What you should do ▸
Leave the pictures aside. Retype exactly the lines from the top of the data below through the one holding "Viewport: 1350px width, 844px height.".

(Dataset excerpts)
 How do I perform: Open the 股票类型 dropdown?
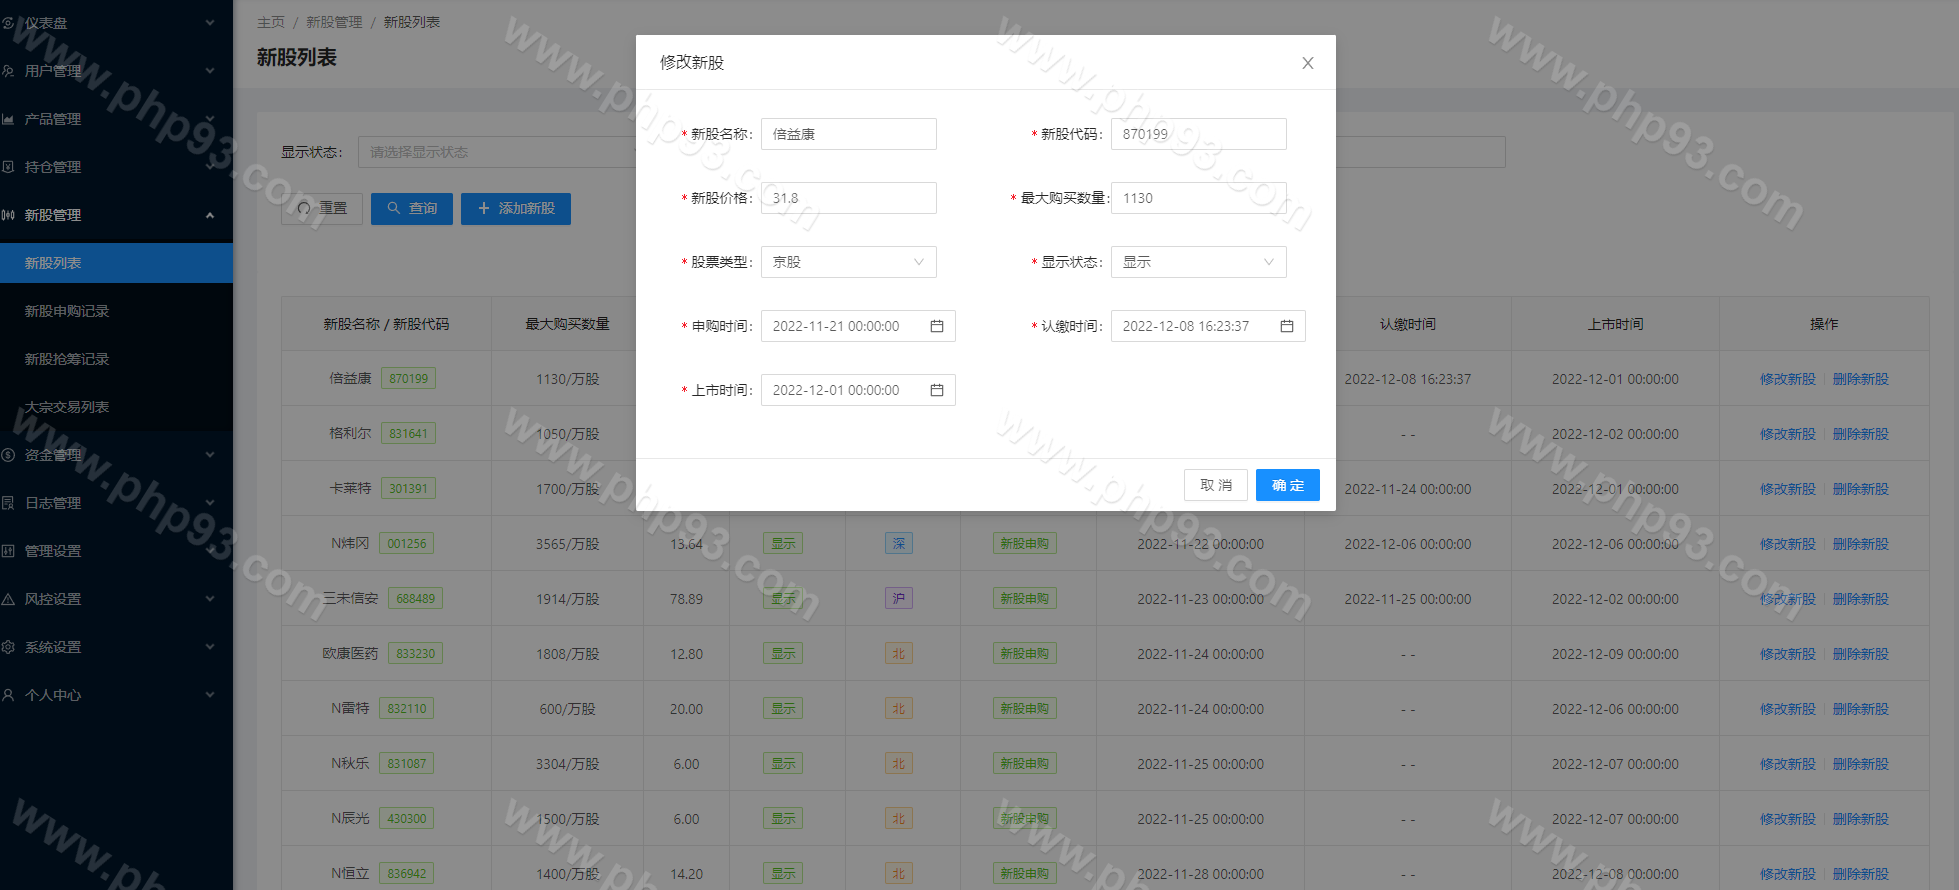(x=848, y=262)
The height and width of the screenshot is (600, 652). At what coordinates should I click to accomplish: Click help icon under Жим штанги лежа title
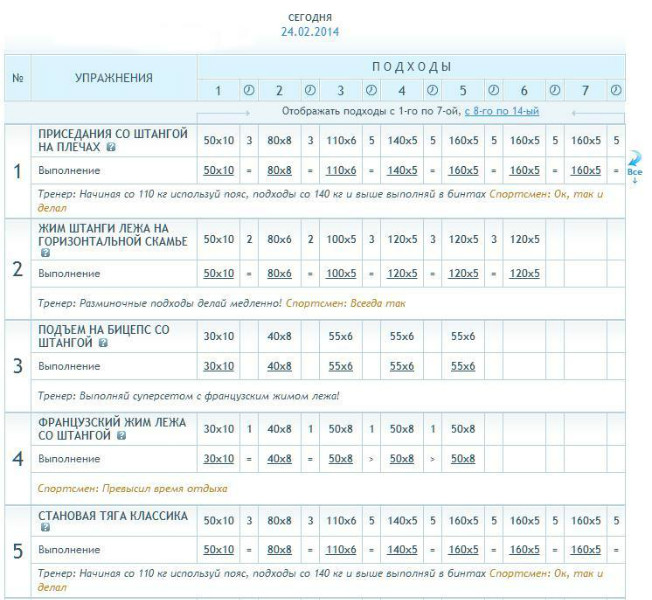pyautogui.click(x=44, y=254)

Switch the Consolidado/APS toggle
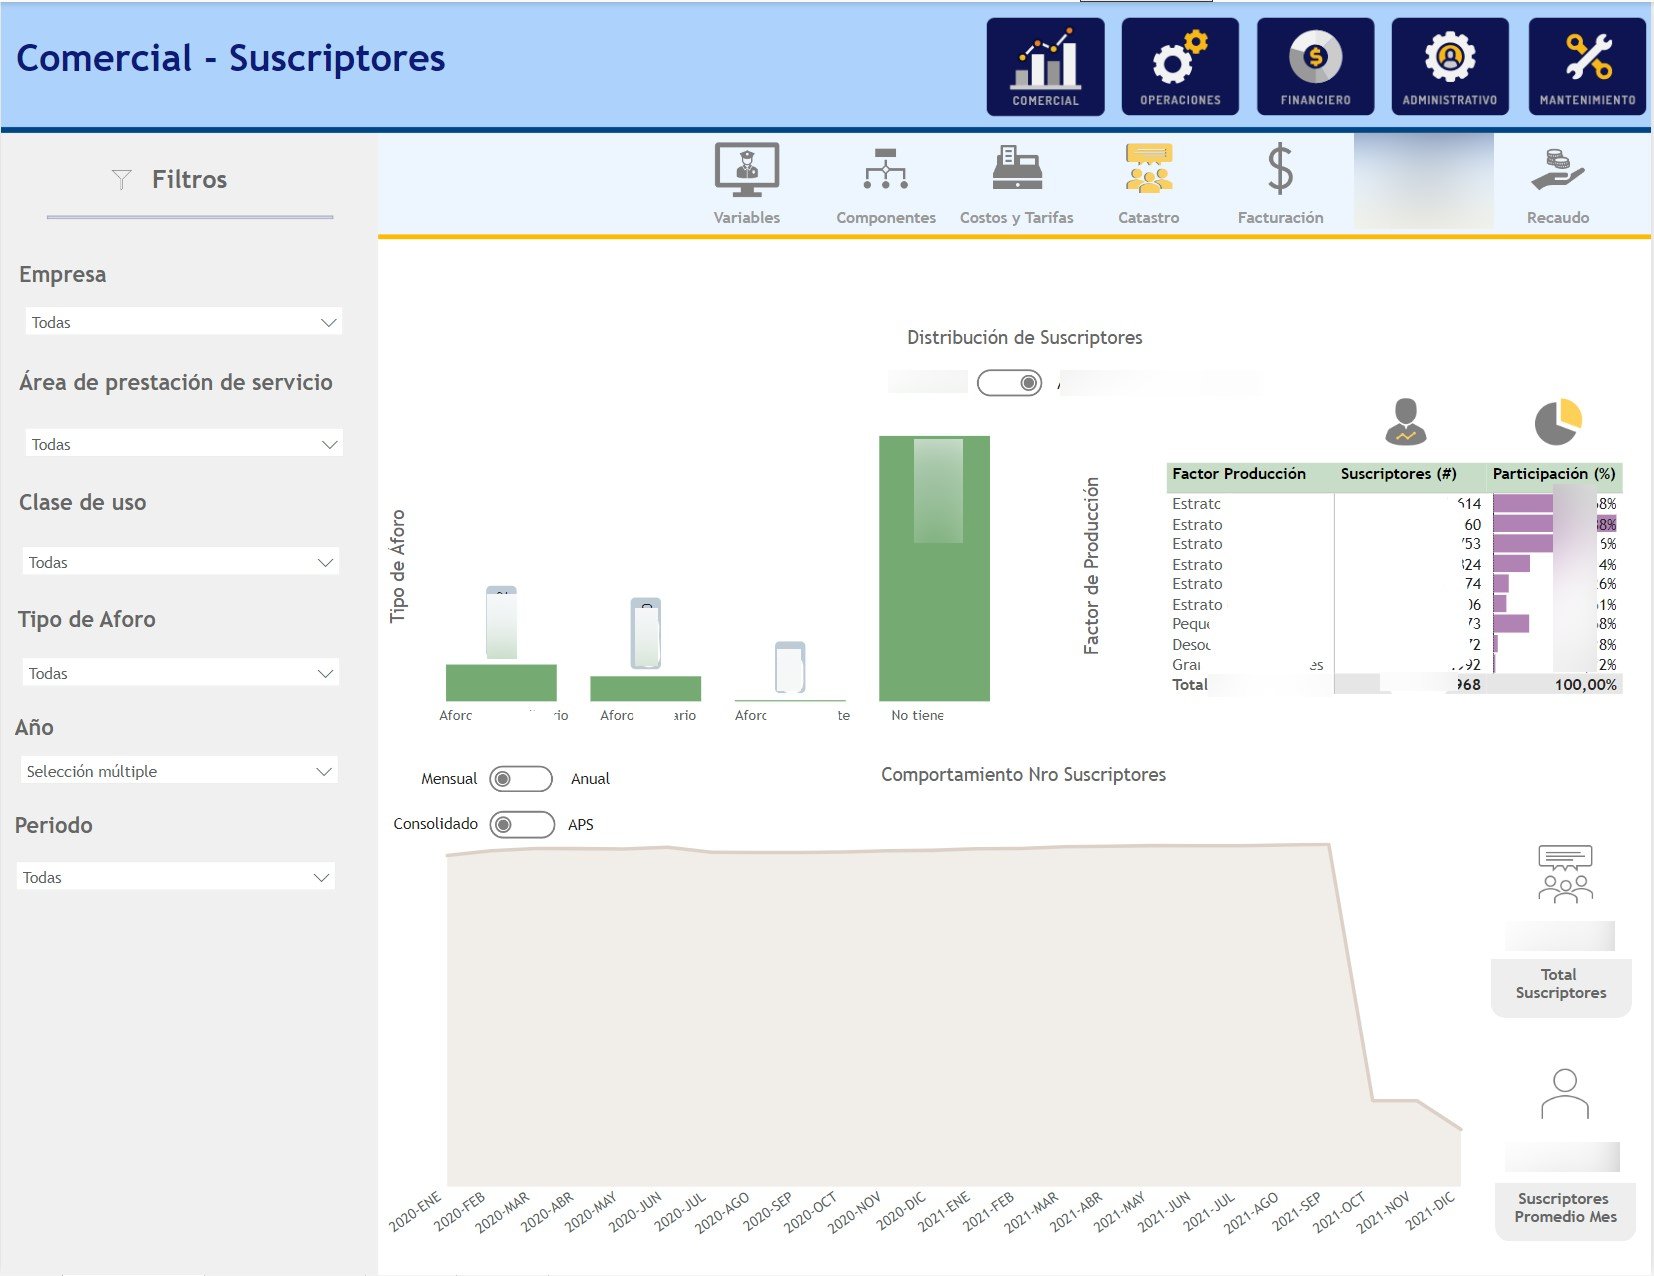tap(522, 824)
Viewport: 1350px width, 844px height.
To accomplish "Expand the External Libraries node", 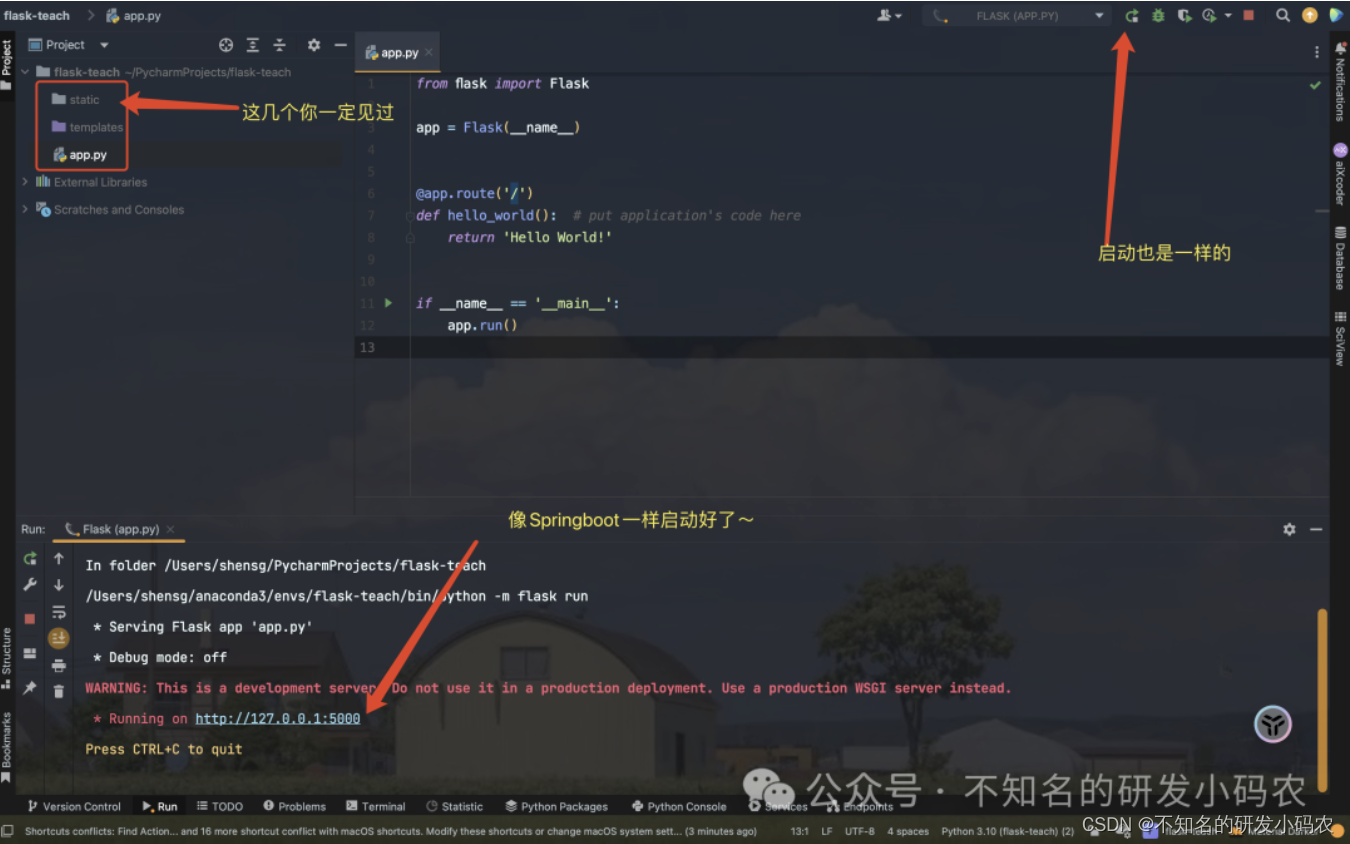I will click(x=24, y=182).
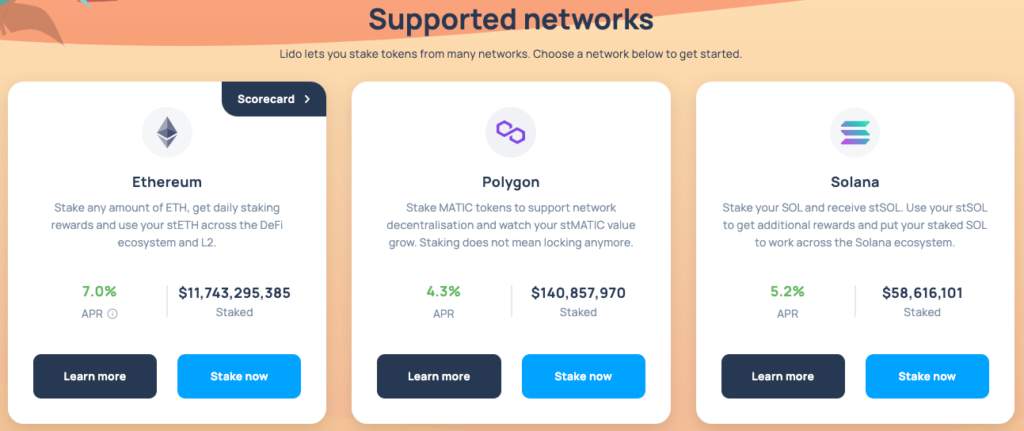Click the $58,616,101 staked amount on Solana
This screenshot has height=431, width=1024.
click(922, 293)
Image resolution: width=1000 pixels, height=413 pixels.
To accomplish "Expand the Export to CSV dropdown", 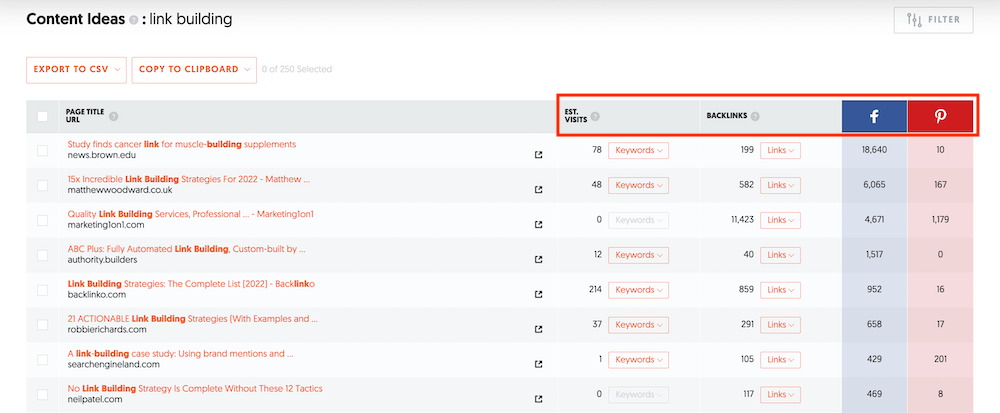I will coord(77,69).
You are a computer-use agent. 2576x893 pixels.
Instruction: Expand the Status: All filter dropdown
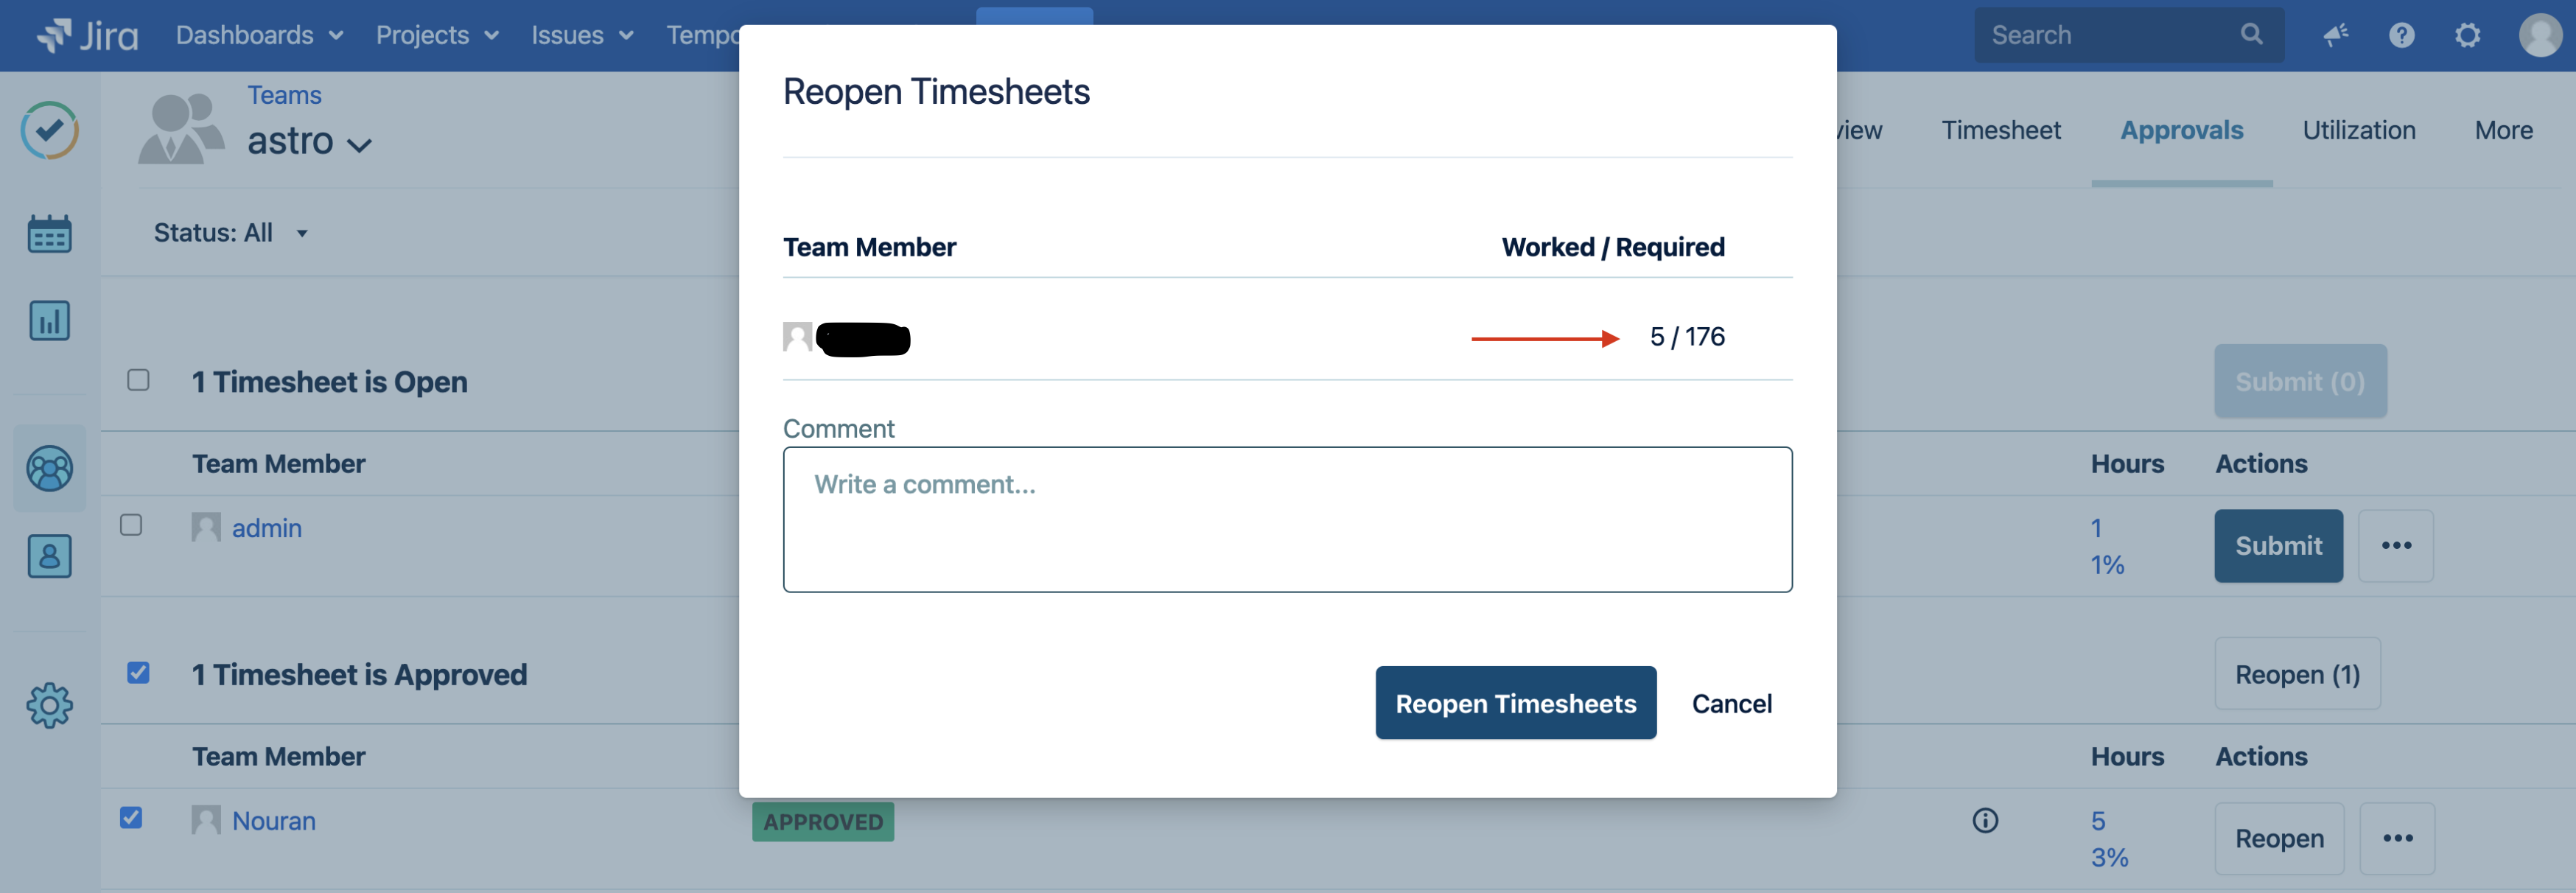pyautogui.click(x=230, y=233)
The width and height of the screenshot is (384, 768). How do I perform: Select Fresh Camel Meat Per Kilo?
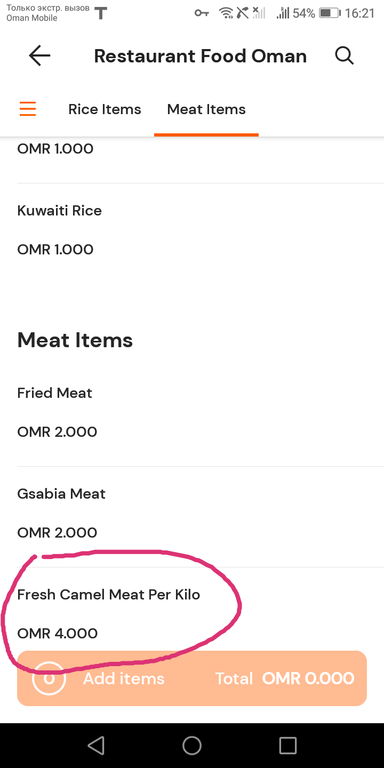(192, 614)
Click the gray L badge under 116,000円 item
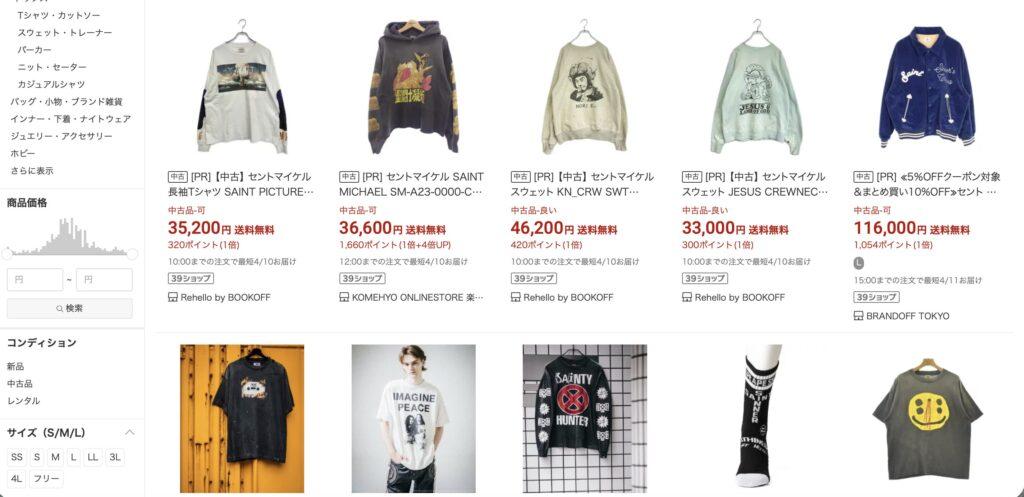Image resolution: width=1024 pixels, height=497 pixels. (x=859, y=263)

Result for this task ▸
 How do I perform: Open the 股票类型 dropdown?
(x=848, y=262)
The height and width of the screenshot is (600, 652). At what coordinates should I click to accomplish: Click help icon under Жим штанги лежа title
pyautogui.click(x=44, y=254)

Switch the Consolidado/APS toggle
tap(522, 824)
Viewport: 1350px width, 844px height.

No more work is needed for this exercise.